START RECORDS FOR THE EXERCISE
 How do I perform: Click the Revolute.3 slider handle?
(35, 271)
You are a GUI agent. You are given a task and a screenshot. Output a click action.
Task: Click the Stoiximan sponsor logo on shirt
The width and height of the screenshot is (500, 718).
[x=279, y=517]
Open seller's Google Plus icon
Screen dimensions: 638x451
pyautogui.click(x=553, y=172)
END RECORDS FOR THE EXERCISE
■ TASK BRIEF
Those lines from the one with "You are a GUI" through the last line of the material above are to be retyped exactly, with nothing else.

■ RESPONSE TO THE TASK
You are a GUI agent. You are given a task and a screenshot. Output a click action.
Task: Click the Stoiximan sponsor logo on shirt
The width and height of the screenshot is (500, 718).
[x=279, y=517]
Open seller's Google Plus icon
Screen dimensions: 638x451
pyautogui.click(x=553, y=172)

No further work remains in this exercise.